Virgin, as someone whose sexual path took a similar trajectory (long-term relationships with men, dalliances with women, queer as fuck from the get-go), I will say frankly that you may only be prepared for the emotional intensity of full-time lesbianism as you approach your middle age. Despite years of groundwork, I still found myself, at 40, quite under-prepared for the swirling vortex of womanlove. As I said to my therapist a few months ago, “Honestly, being a lesbian is the hardest thing I’ve ever had to do. Why is everyone so worried about how the sex trade affects women? That was a cakewalk compared to this.”
Are you really ready? Have you studied your Junior Lesbian Ranger Handbook? Had a good long listen to Girl On The Road by Ferron? I just want you to be aware that some traditions in dyke culture may take a certain maturity (and for my part, medication) to be handled with any grace or dignity.
Add to that the fact that the level of yearning you are embodying at the moment may make your quarry rather tense. As the Born Ruffians song This Sentence Will Ruin/Save Your Life goes, “I need a girlfriend, I’m lonely / someone to love me and fuck me / I need to get laid immediately / but also someone to fulfill my needs.”
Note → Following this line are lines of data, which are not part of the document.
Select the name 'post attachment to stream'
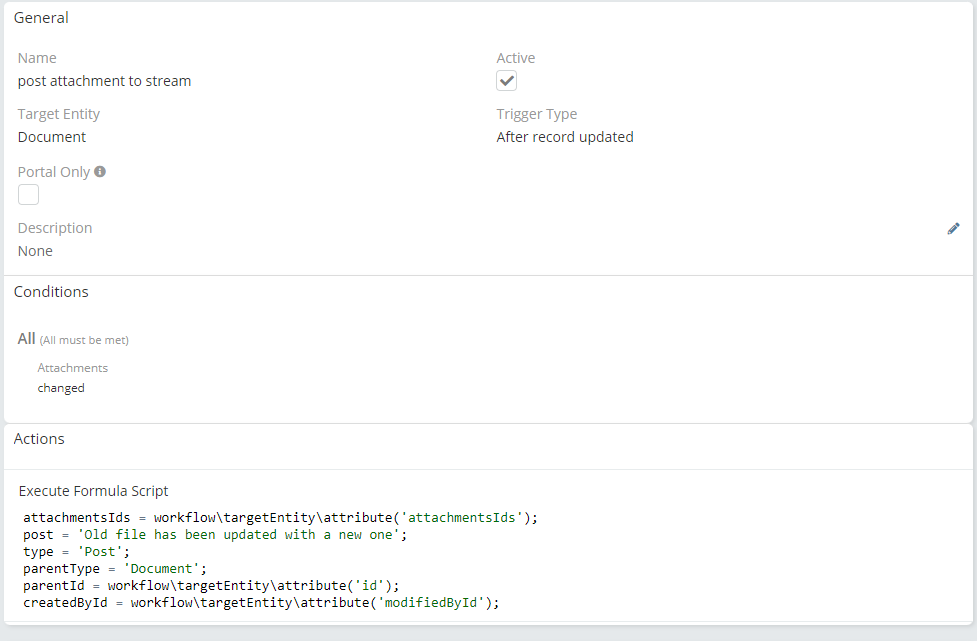 pos(104,81)
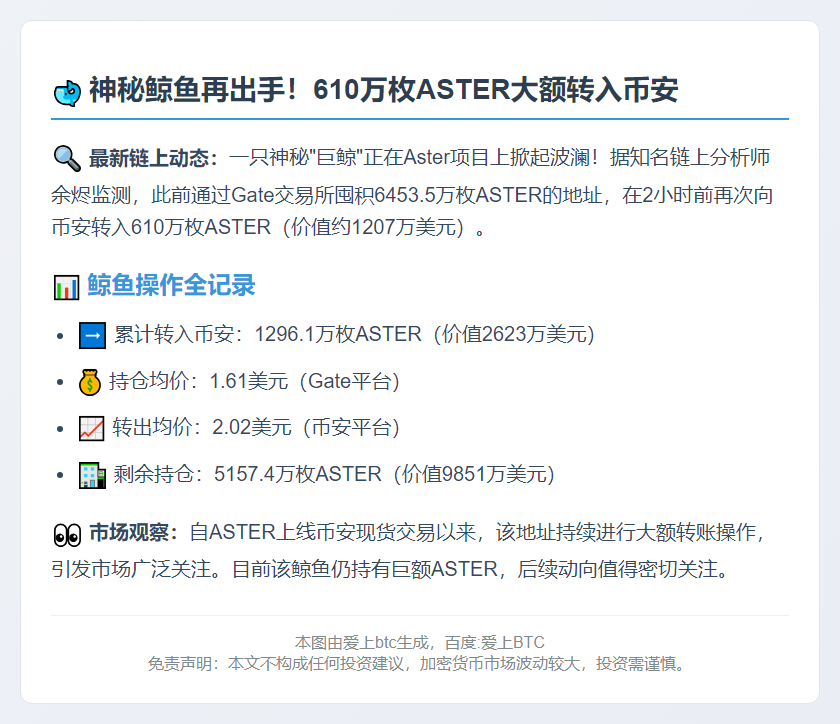Click the 持仓均价 1.61美元 bullet item

[x=250, y=381]
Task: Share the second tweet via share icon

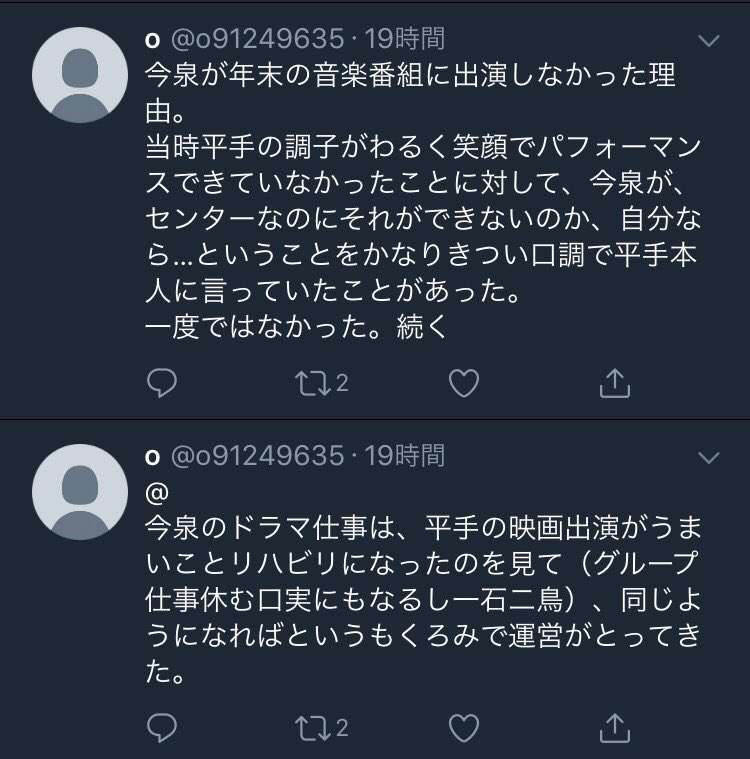Action: pos(614,728)
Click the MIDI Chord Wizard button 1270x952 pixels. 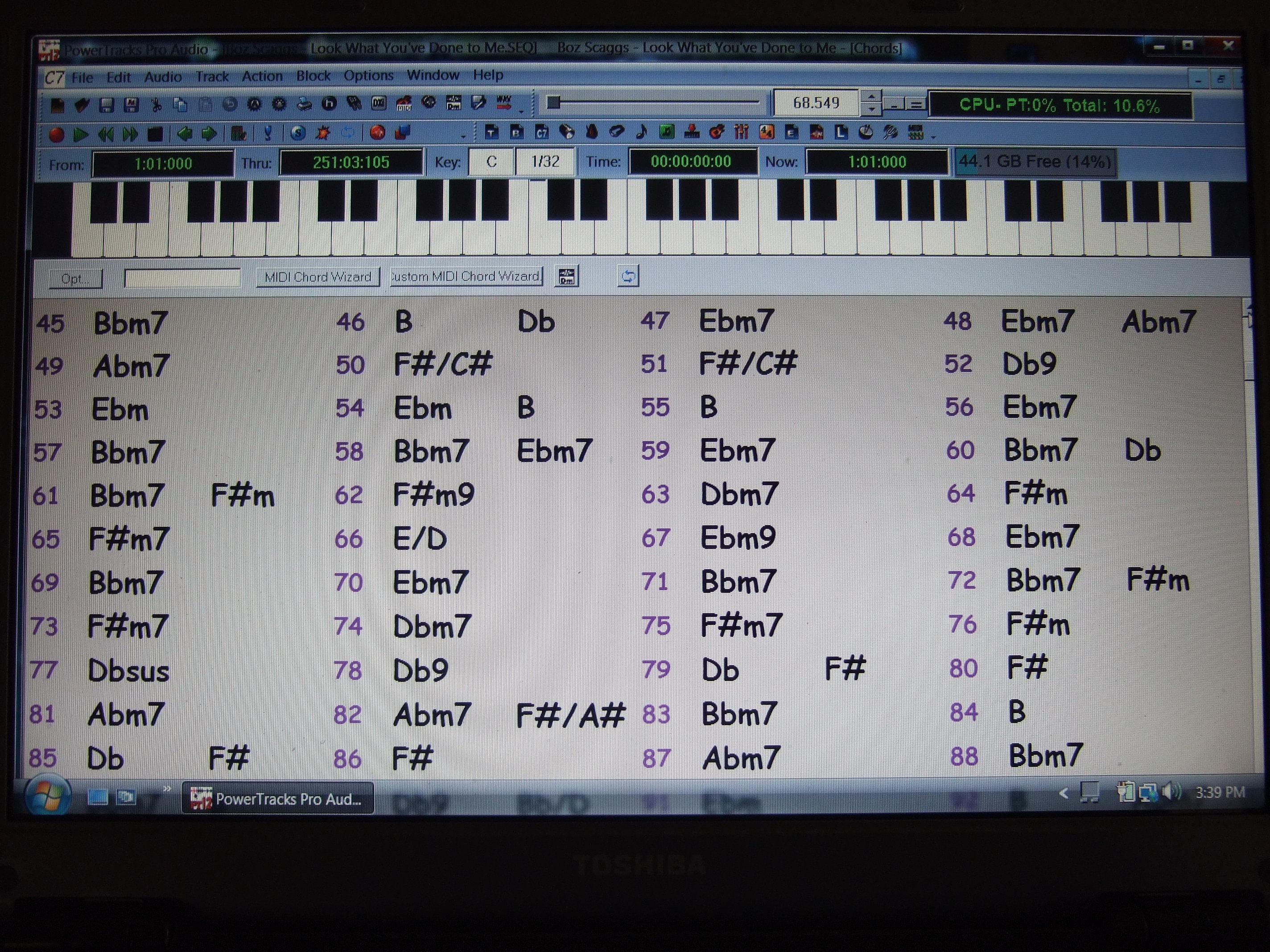pyautogui.click(x=318, y=277)
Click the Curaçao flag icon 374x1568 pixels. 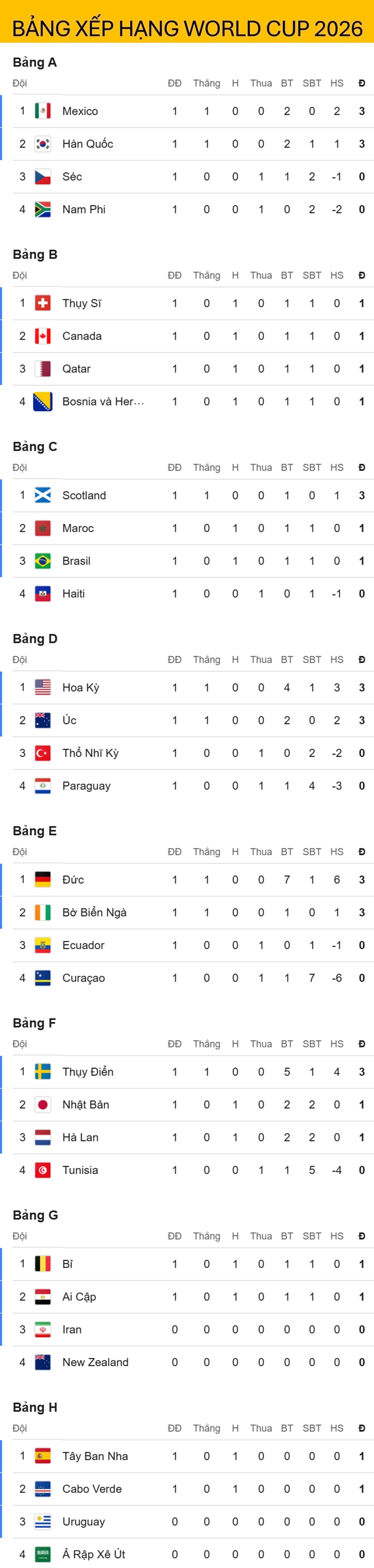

Aside from the fact that the title of this song very aptly describes the curse/blessing of lesbianism, the lyrics themselves seem to provide a good picture of your current emotional state: I need to be a lesbian right now. Right now.
Teasing aside, you are allowed, at any age, to be a clumsy lover, make a scene at the Henhouse and write a poem in which you compare someone’s vagina to the sea, a bivalve mollusk or a twilit street.
And don’t forget, as my wise friend Anne (who has the good lesbian fortune of being in a relationship with a woman who shares her name) says, “We become such navel-gazers, we forget the simple pleasures like flirting because we are so goal-oriented.”
Welcome, Virgin. Here are some links you may find helpful: goodreads.com/book/show/257158The_Whole_Lesbian_Sex_Book; nomorepotlucks.org; the519.org; superdyke.com.